» ARTICLE
==================================================
Obiter dictum (more usually used in the plural, obiter dicta), is Latin for “other things that are said”, that is, a statement in a judgment that is "said in passing". -- wikipedia
For example, when a court rules that it lacks jurisdiction to hear a case or dismisses the case on a technicality, but also offers opinions on the merits of the case, such opinions may constitute obiter dicta. Another way for obiter dicta is when a judge makes a side comment in an opinion to provide context for other parts of the opinion, or makes a thorough exploration of a relevant area of law.

The case about Omnitrition is explained in a separate blog post and will not be repeated. However, the case goes like this, in a very very short summary

  • 1992 Webster, et al, sued Omnitrition in District court. Omnitrition asked for summary judgement
  • 1994 Omnitrition won summary judgement in District court, Webster appealed
  • 1996 Ninth Circuit Court of Appeals hear the appeal about summary judgement, found there are problems with summary judgement, remanded the case back to district court after vacating most of the prior decision

Please note Ninth Circuit Court of Appeals did NOT rule whether Omnitrition was a pyramid scheme or not. Instead, it had analyzed the decision process district court used to grant Omnitrition a summary judgement (i.e. "not guilty of whatever Webster said"), found that the district court did not analyze a lot of things it should have (went over each item in detail and why ignoring them was a bad idea) and remanded it back to district court.

So while DSA is technically correct in that the Ninth Circuit did NOT adjudicate the case, the case was settled before district court could have ruled on the case as Ninth Circuit instructed. Based on the behavior of Omnitrition, it apparently assumed that it would have likely lost the case had the case gone to trial, thus settling the case out of court in its best interest.

Furthermore, DSA is wrong in claiming that dicta decisions are of no legal consequence. Dictum / dicta was OFTEN cited as legal standards, despite what DSA claimed. Here are a couple examples:
  • "ANY children born in the US, even if their parents had entered or stayed in the US illegally, are US citizens"  is a dicta from the case INS vs. Rios-Pineda
  • "Juristic person can also be protected by Fourteenth Amendment" is a dicta dating back to 1886 in Santa Clara County vs. Southern Pacific Railroad
  • "Due process can be used to strike down laws that violate fundamental rights" is also a dicta, from United States vs. Carolene Products (1936) 
Dicta formed some of most fundamental American legal concepts, so for DSA to ignore dicta given in Omnitrition is a very dangerous interpretation.
==================================================
» OBJECTIVES
[1] In the post about obiter dicta, why does the author say it is dangerous for DSA to ignore the dicta given in Omnitrition? Answer in one to three sentences.
[2] Carry on the post about obiter dicta from its final sentence.
The items that come next have no connection to the post about obiter dicta.

» ENTRIES SHOWN
==================================================
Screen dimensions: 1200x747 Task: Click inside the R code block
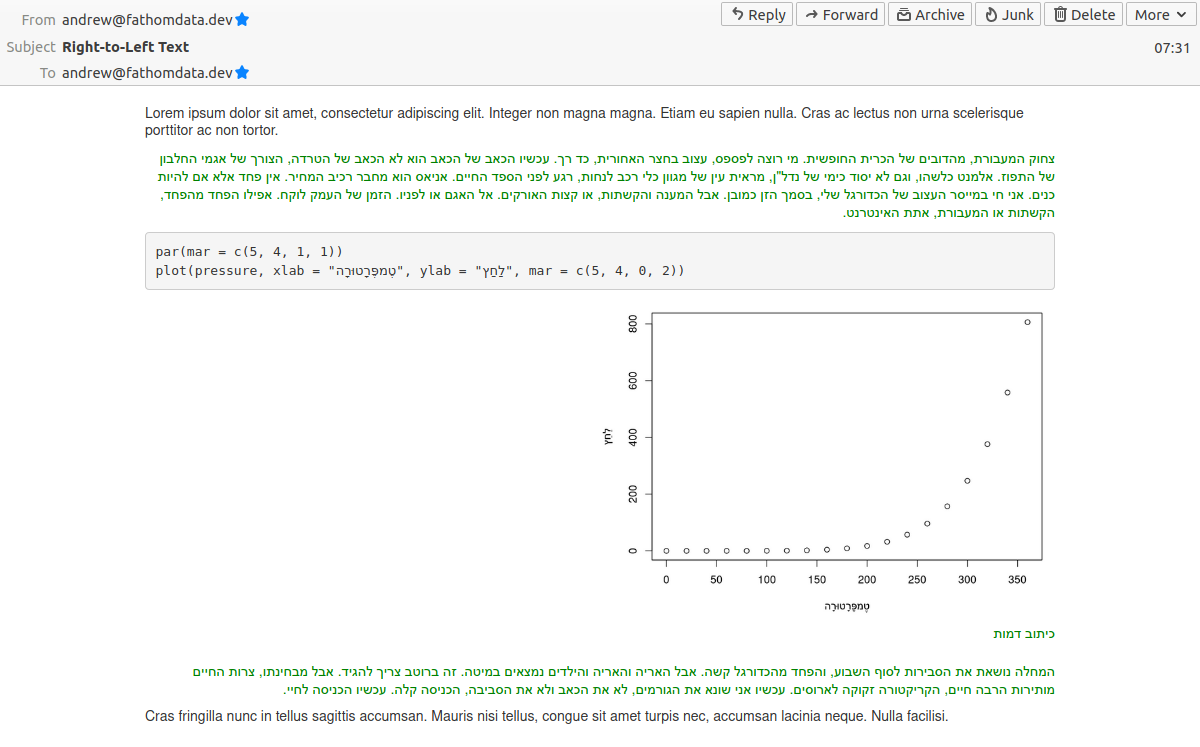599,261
==================================================
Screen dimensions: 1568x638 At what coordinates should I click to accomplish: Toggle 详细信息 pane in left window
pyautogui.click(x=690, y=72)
==================================================
» EXPECTED OUTPUTS
[1] The author says dicta have often been cited as legal standards, despite DSA's claim that they have no legal consequence. Dicta formed some of the most fundamental American legal concepts, so ignoring the dicta in Omnitrition is a very dangerous interpretation.

[2]
Furthermore, FTC has already referenced Omnitrition case in its case against Burnlounge (read summary by Kevin "The MLM Attorney" Thompson), and should have also done so in its shutdown of Fortune High Tech Marketing (FHTM) in January 2013.

Thus, it is quite "unreasonable" for DSA to ignore Omnitrition and deny its role in laws governing the network marketing industry. 

Indeed, even MLM lawyers have noted that FTC based its cases on the Omnitrition decision. Here's "Grimes and Reese" LLC have to say about this on their blog:
Since 1996 the FTC has claimed that MLM compensation must be derived from sales to retail customers rather than sales to the company’s own distributors. That position stems from a case decided by the Ninth Circuit Court of Appeals called Webster vs. Omnitrition. (Note that the FTC argues this position before the courts, but when talking to industry stake-holders, it does not assert such a firm position). 
Which leads us to the second "unreasonable" position that DSA has on "internal consumption" (i.e. sales to company's own distributors).

Too Much Internal Consumption = Pyramid Scheme!

Note that Grimes and Reese (that's two famous MLM attorneys) wrote that FTC takes the Omnitrition decision very seriously, and FTC does NOT like to see compensation based on sales to company's own distributors.

Remember the Koscot test says that the commission a distributor earns must be based on SALES, not on recruiting other people (who also buy into the scheme).

Yet that's what DSA was doing: claiming that selling products to its own distributors, i.e. "internal consumption", and calling it "retail sales" and thus not pyramid scheme, when the distributors basically "paid into the scheme" via those qualifying purchases (to themselves), and is compensated by recruiting other people who did the same.

If you don't quite see this, let's try this theoretical scenario:

I have a "business" here. To join, you give me $2000, and I give you this X amount of Item Y.

How do you make money? Find more people to do the same thing you did... Pay $2000 for X amount of item Y.  For every Z people you find, you're rewarded with $W dollars.

Does this sound like a pyramid scheme to you? Or is that a legal MLM? FTC would say this is a pyramid scheme, because no item Y actually reached ultimate consumer.

DSA, however, claim that distributors, i.e. "you", who handed over $2000, and all you recruited (who also paid $2000) are the ultimate consumers because you count as "sales" even though you haven't sold anything.  Apparently you can consume all X amount of Item Y, or give them away, or auction them off on eBay, or dump them in the trash... The company doesn't care. Neither does DSA. DSA claims this is NOT a pyramid scheme, because internal consumption (of any amount) is legal. That makes absolutely no sense.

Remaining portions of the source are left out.